WASHINGTON – John W. Boyd, Jr., founder of the National Black Farmers Association, filed a federal lawsuit seeking “reasonable compensation” for the time, effort and resources he says he expended to help D.C.-based lawyers earn almost $100 million in legal fees.
Boyd, a fourth-generation farmer who is the nation’s leading Black farmers advocate, said he worked “tirelessly” on behalf of the law firm of Kilpatrick, Townsend & Stockton, LLP and Washington lawyer Dennis M. Gingold.
Kilpatrick Townsend and Gingold represented Native Americans in a case against the United States Department of the Interior that sought damages for the mismanagement of Native American trust assets. The case was resolved in December 2009 with a $3.4 billion settlement agreement.

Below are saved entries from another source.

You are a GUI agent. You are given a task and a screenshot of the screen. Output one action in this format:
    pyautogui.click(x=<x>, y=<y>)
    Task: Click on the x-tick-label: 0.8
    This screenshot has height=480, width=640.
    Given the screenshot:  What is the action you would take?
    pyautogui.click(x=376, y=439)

Boyd’s lawsuit alleges that Kilpatrick Townsend and Gingold were unjustly enriched because they received $99 million in legal fees as a result of Boyd’s efforts to help pass the legislation that funded the settlement.

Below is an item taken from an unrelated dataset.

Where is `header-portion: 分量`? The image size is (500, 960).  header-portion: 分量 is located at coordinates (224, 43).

Boyd traveled for well over 20 years on a regular basis from his farm in southern Virginia to Washington on behalf of the National Black Farmers Association to promote the rights of non-White farmers.

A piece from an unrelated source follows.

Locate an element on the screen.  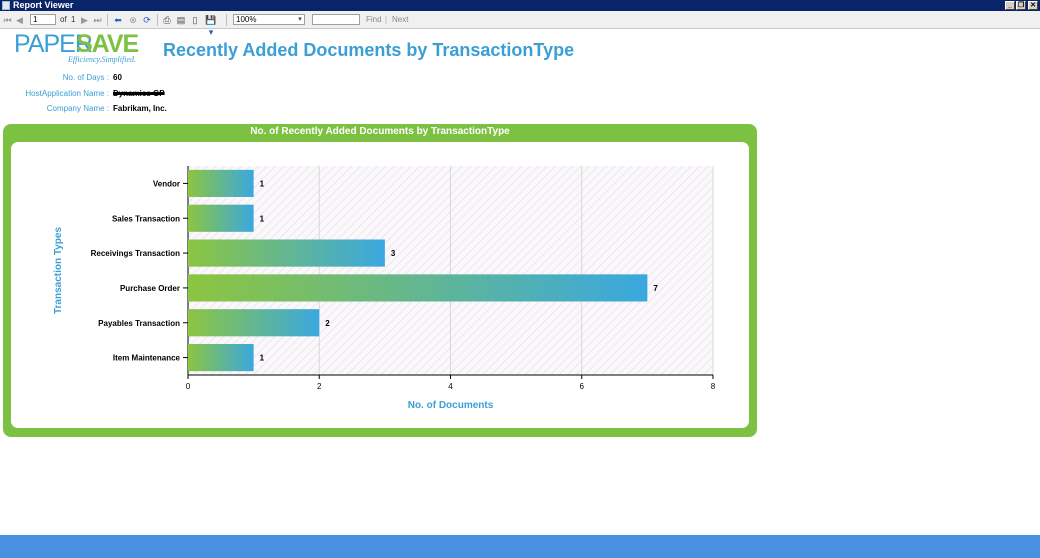
find-input is located at coordinates (336, 20).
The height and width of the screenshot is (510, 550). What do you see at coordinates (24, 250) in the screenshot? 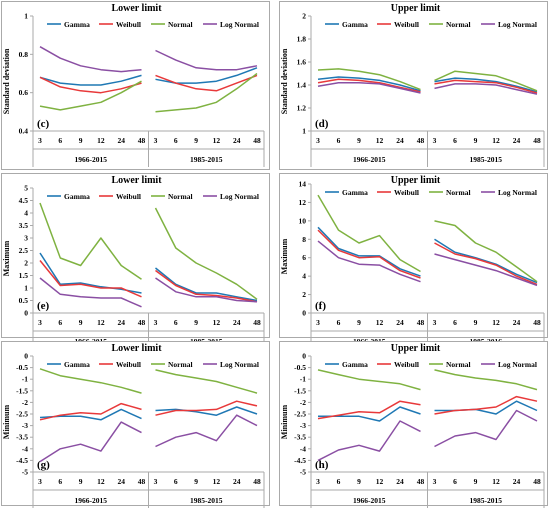
I see `y-tick-label: 2.5` at bounding box center [24, 250].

His lawsuit claims that Kilpatrick Townsend and Gingold recruited him to help them with their claim on behalf of Native Americans, and that Boyd worked from December 2009 until the claims legislation was passed in November 2010 and signed into law by President Obama in December 2010.
Boyd says he met with the senior advisors at the White House and with members of the United States House and Senate to promote the passage of the bill at the request of Kilpatrick Townsend and Gingold.
“Without Mr. Boyd’s exhaustive efforts, the settlement would not have been funded. Most importantly, without Mr. Boyd, Kilpatrick Townsend and Mr. Gingold would not have realized their $99 million payday,” the lawsuit states.